Image copyright © by Marcus Trahan

The Chronicles of Narnia: The Lion, the Witch and the Wardrobe

(2005)

Somehow I had been under the impression that this hadn’t been a big hit. Turns out I was wrong. It made almost ¾ of a billion dollars, worldwide. Naturally there was a sequel, and a third is on the way. I never read the books, so I watched with no preconceptions. (I think I recall some sort of hoo-hah over religion, but I ignored it, and I didn’t see anything particularly religious about the film, though I know C.S. Lewis was a committed Christian. Whatever.) All I care about is if it’s a good story, and well made. And it is … and yet it’s lacking something. I say that, yet I can’t quite put my finger on what it is. It just seems to be missing some of the sense of wonder. Could it be that I’ve become jaded to talking animals that look absolutely realistic?

This series was touted as the possible next Lord of the Rings, but it sure doesn’t have that sense of dark menace. It’s all rather pleasant, actually. And it is a bit slow … another criticism I hesitate to make, because lord knows most films these days are anything but slow, and I’ve complained about that often enough. But it takes quite a time to get to anything like real action. And then, of course, when it comes, it’s almost too much. And again, wonderfully rendered, as if it were actually happening, when you know that 90% of what you’re seeing wasn’t there when they did the principle photography.
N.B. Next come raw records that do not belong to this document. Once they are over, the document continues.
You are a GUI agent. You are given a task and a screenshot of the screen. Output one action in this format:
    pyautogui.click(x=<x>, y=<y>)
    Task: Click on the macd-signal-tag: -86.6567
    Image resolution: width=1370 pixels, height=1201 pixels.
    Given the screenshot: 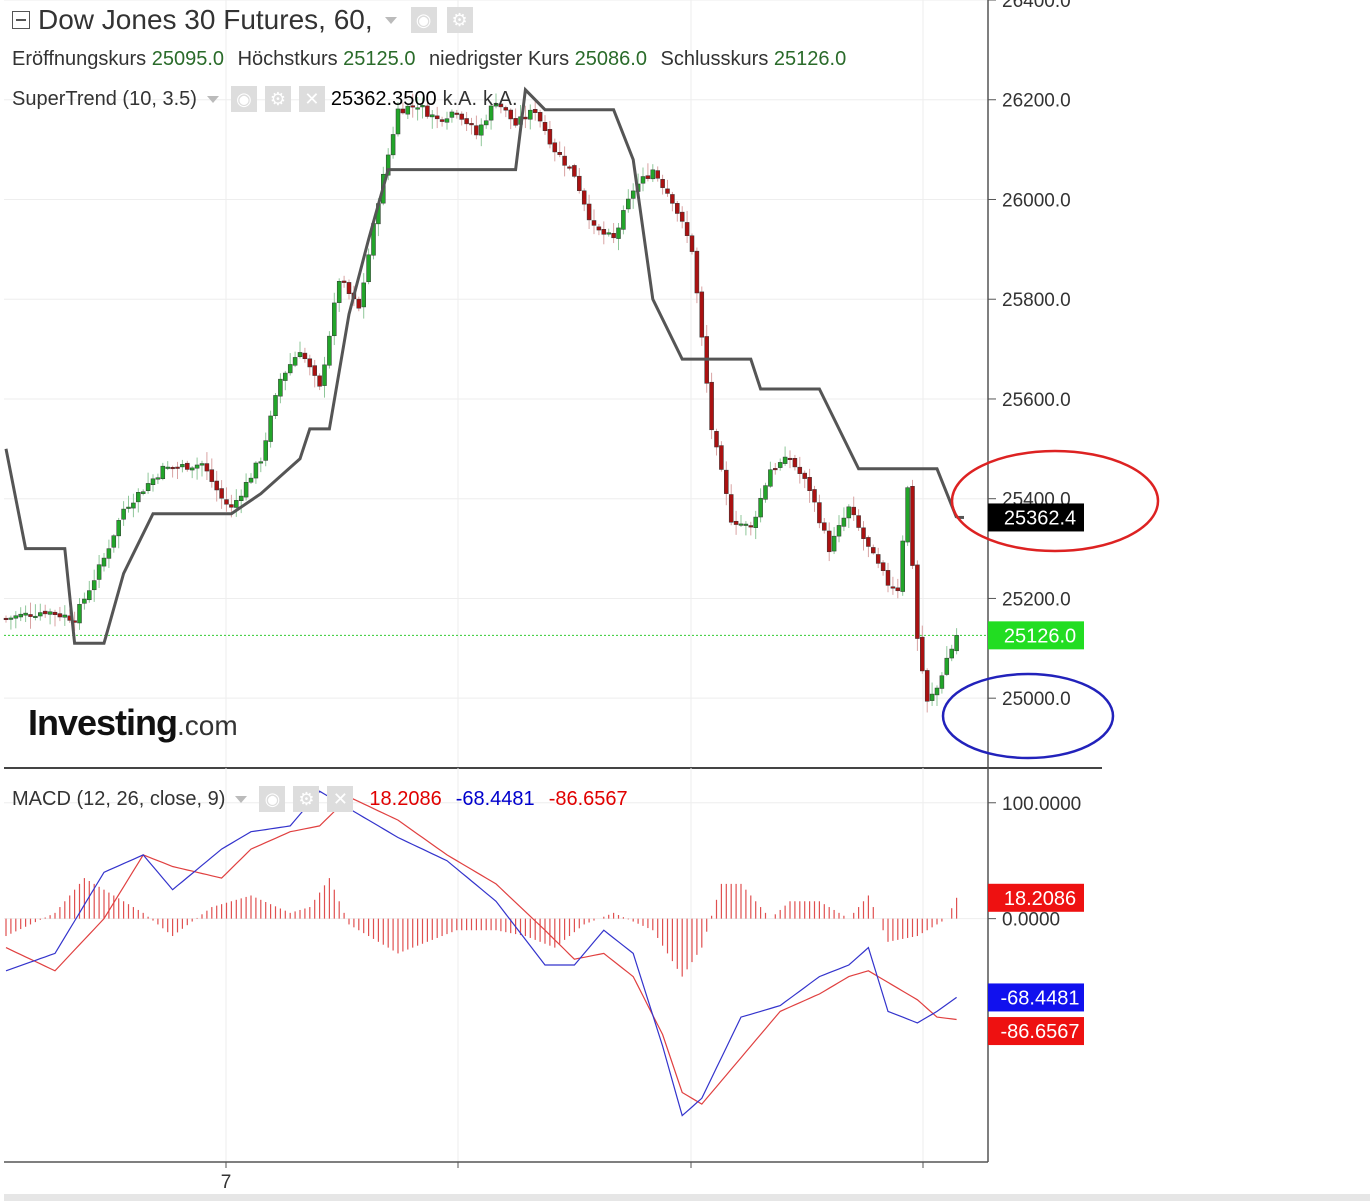 What is the action you would take?
    pyautogui.click(x=1036, y=1032)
A side note: The centaur in the Harry Potter film (I forget which one) was awful, in my opinion. Looked like a jerky toy. The centaurs here are incredible. There are dozens of them, strolling through scene after scene, in the background, or right up front and center and real as you please. I have no small interest in this, of course, because my epic Gaean trilogy features centaurs in starring, speaking roles, and the books are under option, and it’s only recently that it’s been possible to render them believably. I wish the DVD had had more of a behind-the-scenes feature. There is a bloopers reel, and in it you can see the “centaurs” standing around the scenes, and they are people wearing green pajama bottoms. How they plugged the equine lower quarters into those scenes is a mystery to me … but then so is almost everything about CGI. As Stan Freberg said when asked how they stuffed those little almonds into the prunes: They do it. That will have to suffice.